*OBJECTIVE*.
Extract the entries below verbatim, beginning with the line that contains "Where should I click to: Click the external" and continuing through the line that contains "tap(594, 151)".

*RECORDS SHOWN*.
▶
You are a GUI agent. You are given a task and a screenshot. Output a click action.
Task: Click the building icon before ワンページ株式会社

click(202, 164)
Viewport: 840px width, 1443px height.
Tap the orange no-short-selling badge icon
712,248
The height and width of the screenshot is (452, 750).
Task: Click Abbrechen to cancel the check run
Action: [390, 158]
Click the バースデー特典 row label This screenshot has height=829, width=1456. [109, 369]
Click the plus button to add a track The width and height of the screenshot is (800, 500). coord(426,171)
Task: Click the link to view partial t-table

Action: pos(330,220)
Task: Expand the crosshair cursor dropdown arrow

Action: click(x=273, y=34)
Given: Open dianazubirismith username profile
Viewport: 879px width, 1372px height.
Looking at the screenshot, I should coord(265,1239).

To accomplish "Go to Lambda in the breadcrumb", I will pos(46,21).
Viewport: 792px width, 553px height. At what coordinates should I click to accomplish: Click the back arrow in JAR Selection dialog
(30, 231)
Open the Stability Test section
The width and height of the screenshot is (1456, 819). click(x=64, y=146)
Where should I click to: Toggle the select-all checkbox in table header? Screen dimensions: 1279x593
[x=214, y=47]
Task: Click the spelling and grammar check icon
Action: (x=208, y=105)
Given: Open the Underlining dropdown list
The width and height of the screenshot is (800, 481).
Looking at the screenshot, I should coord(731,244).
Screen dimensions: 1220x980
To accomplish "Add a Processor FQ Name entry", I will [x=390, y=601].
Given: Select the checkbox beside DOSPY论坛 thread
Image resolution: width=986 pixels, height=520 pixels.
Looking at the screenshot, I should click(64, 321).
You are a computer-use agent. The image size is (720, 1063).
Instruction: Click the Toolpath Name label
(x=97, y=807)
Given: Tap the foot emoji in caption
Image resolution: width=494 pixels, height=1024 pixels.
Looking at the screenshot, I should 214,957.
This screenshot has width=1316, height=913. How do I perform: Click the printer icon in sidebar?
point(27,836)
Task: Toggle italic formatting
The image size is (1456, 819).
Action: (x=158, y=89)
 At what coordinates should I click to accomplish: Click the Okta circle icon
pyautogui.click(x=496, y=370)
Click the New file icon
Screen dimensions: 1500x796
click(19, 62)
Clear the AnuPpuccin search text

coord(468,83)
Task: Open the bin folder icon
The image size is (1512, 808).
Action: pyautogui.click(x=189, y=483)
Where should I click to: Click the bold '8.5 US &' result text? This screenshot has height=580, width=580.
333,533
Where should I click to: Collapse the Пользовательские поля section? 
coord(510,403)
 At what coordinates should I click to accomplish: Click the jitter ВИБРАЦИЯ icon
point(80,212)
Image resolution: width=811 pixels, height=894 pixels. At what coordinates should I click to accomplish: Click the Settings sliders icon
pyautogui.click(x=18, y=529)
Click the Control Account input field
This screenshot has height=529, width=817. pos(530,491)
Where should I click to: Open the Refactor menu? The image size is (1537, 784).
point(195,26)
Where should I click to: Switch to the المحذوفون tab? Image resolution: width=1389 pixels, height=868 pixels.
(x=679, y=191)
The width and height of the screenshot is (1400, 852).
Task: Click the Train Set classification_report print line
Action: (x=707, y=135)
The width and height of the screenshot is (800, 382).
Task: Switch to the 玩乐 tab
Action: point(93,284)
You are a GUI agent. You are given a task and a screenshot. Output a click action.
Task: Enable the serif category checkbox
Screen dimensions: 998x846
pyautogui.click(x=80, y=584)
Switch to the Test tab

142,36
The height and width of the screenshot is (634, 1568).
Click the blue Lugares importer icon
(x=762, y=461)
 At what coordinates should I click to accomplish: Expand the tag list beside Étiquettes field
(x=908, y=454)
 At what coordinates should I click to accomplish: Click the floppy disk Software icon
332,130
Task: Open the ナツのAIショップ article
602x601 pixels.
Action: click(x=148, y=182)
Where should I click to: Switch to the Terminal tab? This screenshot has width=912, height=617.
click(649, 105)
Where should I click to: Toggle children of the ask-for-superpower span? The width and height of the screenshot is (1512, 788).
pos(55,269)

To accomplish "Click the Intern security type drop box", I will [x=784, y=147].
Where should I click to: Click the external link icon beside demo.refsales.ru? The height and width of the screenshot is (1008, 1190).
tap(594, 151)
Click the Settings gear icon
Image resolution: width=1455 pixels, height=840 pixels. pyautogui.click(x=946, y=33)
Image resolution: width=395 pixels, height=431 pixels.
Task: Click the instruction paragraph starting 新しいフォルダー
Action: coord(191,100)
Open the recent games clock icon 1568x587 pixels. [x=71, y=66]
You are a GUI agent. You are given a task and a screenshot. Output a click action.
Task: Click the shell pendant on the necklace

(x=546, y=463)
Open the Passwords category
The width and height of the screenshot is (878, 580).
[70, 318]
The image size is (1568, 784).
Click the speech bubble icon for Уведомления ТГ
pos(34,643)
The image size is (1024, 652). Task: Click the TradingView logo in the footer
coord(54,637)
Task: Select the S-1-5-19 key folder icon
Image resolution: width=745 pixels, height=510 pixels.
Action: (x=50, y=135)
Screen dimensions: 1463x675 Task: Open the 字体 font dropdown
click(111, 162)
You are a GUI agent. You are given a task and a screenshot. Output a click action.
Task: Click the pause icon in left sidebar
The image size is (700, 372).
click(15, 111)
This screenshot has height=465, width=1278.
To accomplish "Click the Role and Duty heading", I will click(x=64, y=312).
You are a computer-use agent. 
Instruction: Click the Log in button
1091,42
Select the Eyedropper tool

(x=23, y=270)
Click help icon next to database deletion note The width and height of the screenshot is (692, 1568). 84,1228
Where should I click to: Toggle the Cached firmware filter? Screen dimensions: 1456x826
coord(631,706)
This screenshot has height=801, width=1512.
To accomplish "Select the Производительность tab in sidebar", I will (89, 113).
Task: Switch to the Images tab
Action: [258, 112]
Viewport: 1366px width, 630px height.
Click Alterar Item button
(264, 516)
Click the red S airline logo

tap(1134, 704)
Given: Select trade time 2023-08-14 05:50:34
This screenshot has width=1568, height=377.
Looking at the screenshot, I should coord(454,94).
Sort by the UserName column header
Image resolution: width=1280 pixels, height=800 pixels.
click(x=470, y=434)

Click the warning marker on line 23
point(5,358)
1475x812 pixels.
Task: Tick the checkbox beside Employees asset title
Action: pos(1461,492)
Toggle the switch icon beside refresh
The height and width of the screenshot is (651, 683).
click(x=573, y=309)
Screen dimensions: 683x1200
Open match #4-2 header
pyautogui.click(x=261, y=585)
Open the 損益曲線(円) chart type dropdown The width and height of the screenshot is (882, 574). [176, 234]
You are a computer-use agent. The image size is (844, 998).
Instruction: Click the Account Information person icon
◀
*ANSWER TO THIS PROBLEM*.
Where should I click to: Click the external link icon beside demo.refsales.ru? The height and width of the screenshot is (1008, 1190).
tap(594, 151)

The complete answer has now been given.